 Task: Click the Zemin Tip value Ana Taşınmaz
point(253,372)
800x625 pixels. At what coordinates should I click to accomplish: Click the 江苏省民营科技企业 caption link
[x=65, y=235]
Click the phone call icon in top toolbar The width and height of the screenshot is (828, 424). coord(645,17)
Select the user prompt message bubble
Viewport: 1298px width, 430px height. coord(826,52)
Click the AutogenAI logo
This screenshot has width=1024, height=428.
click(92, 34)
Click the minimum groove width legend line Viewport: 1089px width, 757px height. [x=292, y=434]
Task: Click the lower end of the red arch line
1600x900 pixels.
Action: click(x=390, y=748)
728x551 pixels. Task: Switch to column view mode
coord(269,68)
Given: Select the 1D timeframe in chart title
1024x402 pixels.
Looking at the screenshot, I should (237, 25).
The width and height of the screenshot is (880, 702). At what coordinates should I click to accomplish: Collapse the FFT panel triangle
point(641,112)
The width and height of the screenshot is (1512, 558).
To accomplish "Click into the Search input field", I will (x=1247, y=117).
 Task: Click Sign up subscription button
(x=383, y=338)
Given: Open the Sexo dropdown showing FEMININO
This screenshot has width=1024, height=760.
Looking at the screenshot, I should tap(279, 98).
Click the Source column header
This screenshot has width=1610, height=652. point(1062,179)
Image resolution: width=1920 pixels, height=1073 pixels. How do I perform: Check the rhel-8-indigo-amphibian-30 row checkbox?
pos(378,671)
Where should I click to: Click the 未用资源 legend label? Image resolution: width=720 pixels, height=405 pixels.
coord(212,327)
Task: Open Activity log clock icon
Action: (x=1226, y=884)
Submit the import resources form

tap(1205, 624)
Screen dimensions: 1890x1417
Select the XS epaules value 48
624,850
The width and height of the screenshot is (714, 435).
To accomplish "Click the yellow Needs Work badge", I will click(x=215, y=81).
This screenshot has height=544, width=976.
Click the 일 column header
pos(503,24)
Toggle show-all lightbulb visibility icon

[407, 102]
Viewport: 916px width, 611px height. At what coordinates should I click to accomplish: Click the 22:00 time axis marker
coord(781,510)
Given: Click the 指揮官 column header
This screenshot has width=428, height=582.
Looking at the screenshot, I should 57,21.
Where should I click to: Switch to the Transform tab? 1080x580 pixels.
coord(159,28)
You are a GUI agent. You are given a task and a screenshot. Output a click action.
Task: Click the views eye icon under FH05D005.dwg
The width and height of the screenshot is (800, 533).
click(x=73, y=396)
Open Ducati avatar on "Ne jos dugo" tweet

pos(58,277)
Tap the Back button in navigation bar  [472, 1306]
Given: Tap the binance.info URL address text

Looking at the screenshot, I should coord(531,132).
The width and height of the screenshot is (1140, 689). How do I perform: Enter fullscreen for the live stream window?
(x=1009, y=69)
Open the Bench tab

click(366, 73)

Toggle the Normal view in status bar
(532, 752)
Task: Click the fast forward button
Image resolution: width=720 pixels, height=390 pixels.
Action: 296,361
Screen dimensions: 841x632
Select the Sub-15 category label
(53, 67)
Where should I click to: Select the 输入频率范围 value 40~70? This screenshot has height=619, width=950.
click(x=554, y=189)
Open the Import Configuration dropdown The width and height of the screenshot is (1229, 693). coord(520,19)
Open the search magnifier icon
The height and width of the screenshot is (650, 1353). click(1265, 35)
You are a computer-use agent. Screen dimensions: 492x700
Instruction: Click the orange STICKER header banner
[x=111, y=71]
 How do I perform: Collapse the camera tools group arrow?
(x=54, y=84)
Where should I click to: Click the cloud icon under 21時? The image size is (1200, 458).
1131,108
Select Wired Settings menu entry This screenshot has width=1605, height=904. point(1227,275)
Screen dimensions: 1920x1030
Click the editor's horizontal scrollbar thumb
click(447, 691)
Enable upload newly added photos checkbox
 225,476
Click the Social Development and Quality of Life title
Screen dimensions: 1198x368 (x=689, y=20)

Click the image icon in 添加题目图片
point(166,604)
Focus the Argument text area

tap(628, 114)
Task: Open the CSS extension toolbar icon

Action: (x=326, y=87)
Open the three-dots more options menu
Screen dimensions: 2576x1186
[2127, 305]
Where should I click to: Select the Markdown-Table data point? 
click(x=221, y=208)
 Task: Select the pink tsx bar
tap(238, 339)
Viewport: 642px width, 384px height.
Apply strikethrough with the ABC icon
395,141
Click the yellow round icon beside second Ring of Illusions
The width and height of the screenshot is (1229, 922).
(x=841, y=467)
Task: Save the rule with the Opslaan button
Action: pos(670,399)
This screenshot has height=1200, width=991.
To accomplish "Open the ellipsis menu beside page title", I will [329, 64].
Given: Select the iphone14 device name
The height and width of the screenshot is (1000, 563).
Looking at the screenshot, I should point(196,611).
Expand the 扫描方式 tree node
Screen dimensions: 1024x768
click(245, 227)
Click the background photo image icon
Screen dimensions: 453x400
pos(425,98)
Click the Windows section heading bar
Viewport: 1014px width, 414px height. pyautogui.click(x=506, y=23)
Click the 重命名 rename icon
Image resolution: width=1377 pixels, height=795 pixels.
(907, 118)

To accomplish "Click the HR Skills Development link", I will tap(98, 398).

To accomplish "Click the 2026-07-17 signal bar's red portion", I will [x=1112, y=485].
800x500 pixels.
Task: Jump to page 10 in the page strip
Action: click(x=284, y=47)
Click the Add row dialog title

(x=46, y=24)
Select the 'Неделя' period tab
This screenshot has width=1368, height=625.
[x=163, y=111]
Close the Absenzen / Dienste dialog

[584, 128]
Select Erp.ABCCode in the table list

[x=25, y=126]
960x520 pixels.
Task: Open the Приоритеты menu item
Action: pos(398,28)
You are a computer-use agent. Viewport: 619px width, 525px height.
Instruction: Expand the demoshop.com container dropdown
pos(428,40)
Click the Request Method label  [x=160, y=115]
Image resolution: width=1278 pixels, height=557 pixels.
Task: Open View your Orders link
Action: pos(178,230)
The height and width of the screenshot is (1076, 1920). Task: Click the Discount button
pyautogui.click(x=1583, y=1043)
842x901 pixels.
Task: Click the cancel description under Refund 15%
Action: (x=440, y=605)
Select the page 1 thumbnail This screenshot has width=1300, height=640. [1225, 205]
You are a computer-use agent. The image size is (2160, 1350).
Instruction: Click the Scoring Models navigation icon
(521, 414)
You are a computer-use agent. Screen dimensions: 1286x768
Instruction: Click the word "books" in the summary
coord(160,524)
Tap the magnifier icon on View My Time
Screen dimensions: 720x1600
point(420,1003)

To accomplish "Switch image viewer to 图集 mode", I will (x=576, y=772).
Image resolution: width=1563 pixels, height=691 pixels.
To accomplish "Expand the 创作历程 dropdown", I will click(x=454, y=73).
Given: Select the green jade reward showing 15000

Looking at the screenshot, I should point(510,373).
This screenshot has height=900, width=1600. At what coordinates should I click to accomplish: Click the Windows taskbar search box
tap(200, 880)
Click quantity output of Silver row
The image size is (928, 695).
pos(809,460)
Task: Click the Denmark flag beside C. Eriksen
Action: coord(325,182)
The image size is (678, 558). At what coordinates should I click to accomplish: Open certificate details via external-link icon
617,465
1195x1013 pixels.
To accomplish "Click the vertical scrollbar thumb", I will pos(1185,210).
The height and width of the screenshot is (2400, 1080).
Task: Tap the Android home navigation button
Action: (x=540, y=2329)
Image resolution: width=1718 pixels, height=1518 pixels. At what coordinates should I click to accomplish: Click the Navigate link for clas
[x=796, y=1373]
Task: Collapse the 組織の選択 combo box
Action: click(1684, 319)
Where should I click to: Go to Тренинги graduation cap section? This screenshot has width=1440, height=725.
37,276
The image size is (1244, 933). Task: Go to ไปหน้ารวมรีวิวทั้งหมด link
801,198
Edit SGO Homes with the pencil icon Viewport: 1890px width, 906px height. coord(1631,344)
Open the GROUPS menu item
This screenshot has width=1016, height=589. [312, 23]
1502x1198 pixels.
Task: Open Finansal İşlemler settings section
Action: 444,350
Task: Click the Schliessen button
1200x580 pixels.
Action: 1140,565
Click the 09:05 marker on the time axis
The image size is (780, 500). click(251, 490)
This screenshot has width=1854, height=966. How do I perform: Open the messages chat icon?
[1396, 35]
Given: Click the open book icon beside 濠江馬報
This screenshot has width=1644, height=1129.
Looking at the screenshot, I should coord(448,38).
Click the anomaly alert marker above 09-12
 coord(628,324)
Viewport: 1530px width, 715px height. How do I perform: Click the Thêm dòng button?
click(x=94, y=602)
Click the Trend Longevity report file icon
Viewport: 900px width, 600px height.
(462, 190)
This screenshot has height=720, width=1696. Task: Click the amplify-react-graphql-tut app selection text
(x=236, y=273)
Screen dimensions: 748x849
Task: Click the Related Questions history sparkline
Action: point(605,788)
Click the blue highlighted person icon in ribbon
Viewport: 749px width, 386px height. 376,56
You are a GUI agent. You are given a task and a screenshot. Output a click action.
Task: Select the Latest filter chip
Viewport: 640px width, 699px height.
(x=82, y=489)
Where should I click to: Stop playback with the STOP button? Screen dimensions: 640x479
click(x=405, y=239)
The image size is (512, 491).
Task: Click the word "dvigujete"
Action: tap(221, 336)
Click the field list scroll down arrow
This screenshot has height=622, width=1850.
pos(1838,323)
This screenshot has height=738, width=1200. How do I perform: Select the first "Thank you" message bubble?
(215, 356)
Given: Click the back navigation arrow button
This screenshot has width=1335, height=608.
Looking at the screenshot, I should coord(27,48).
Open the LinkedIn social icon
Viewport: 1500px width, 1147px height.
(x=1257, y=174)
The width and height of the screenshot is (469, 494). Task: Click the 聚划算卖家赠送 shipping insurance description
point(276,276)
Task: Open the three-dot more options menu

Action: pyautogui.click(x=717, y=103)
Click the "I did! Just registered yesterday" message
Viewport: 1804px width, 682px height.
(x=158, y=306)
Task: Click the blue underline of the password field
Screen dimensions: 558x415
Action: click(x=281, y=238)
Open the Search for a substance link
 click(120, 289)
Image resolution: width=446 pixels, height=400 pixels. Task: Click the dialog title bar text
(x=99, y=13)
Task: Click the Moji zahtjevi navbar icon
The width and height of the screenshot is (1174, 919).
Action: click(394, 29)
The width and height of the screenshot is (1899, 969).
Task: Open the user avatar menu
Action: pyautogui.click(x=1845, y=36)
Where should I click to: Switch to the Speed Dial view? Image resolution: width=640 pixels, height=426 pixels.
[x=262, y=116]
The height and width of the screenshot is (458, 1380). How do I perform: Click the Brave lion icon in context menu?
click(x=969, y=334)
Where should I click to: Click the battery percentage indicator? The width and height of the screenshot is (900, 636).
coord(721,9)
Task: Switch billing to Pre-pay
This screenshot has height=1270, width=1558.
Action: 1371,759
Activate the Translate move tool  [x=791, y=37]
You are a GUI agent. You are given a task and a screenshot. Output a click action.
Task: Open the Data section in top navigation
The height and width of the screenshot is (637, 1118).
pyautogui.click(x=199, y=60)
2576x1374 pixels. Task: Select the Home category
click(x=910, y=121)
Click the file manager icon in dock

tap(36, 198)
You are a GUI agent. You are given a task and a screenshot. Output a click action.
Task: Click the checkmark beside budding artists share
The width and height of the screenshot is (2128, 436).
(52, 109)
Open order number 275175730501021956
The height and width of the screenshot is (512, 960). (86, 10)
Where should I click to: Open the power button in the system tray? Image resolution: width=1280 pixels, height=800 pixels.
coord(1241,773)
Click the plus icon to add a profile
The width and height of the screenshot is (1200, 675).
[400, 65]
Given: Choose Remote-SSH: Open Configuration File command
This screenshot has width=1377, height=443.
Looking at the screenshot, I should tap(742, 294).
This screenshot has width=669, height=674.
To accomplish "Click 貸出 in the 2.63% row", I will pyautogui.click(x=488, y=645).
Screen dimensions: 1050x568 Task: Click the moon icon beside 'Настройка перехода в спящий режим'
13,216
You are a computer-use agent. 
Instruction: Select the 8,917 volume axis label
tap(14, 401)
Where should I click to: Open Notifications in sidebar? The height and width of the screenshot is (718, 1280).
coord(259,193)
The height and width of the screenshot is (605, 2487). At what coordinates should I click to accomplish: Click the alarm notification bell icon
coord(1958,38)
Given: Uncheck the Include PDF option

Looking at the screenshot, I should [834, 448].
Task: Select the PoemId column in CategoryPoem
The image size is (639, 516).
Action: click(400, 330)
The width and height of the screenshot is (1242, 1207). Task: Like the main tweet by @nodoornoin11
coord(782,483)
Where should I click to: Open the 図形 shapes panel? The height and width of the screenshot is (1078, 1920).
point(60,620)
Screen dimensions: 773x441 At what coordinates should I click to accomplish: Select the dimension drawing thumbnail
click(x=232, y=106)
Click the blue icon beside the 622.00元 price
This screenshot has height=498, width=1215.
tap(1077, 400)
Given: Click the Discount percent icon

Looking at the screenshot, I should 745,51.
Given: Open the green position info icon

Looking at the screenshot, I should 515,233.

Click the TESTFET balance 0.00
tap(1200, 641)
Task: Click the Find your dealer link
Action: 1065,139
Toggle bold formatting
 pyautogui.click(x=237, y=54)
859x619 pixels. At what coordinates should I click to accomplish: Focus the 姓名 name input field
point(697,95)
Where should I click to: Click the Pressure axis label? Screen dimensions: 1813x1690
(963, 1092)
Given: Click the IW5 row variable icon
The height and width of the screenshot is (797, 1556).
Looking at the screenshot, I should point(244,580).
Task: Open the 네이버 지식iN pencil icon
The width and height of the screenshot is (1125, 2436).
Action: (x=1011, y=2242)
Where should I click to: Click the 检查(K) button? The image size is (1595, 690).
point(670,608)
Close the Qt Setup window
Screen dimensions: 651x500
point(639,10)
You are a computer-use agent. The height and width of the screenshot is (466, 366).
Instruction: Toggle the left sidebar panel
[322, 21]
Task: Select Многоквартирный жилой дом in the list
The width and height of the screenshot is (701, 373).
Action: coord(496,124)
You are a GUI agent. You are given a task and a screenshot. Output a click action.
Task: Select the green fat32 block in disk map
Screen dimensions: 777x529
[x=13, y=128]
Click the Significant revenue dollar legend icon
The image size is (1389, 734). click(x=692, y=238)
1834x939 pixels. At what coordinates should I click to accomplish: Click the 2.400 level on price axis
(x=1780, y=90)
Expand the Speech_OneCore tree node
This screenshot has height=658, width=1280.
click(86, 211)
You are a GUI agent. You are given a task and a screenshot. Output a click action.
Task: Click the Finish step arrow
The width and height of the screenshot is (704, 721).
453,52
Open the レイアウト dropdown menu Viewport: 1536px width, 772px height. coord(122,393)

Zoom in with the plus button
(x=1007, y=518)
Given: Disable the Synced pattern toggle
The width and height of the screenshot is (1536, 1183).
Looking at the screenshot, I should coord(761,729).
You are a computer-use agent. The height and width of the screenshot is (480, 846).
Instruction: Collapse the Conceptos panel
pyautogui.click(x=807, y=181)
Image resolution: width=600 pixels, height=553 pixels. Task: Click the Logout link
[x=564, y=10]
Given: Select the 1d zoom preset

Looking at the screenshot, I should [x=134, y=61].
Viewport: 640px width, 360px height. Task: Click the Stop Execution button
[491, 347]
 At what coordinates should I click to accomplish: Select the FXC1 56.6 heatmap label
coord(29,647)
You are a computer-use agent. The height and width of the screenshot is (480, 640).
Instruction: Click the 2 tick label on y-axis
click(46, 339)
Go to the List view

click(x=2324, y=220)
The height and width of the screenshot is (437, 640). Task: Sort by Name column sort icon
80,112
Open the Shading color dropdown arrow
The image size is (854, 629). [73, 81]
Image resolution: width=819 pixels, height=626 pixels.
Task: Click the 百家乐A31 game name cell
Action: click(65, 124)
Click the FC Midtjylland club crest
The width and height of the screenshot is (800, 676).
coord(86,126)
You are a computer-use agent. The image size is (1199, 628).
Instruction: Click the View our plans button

**What is required:** Write out every line of the data that holds the word "computer".

**Task answer:**
You are a computer-use agent. Screen dimensions: 492x700
You are a computer-use agent. Viewport: 619px width, 525px height.
You are a computer-use agent. The image size is (2160, 1350).
You are a computer-use agent. Screen dimensions: 1286x768
You are a computer-use agent. 
You are a computer-use agent. The height and width of the screenshot is (466, 366).
You are a computer-use agent. The height and width of the screenshot is (480, 846).
You are a computer-use agent. The height and width of the screenshot is (480, 640).
You are a computer-use agent. The image size is (1199, 628).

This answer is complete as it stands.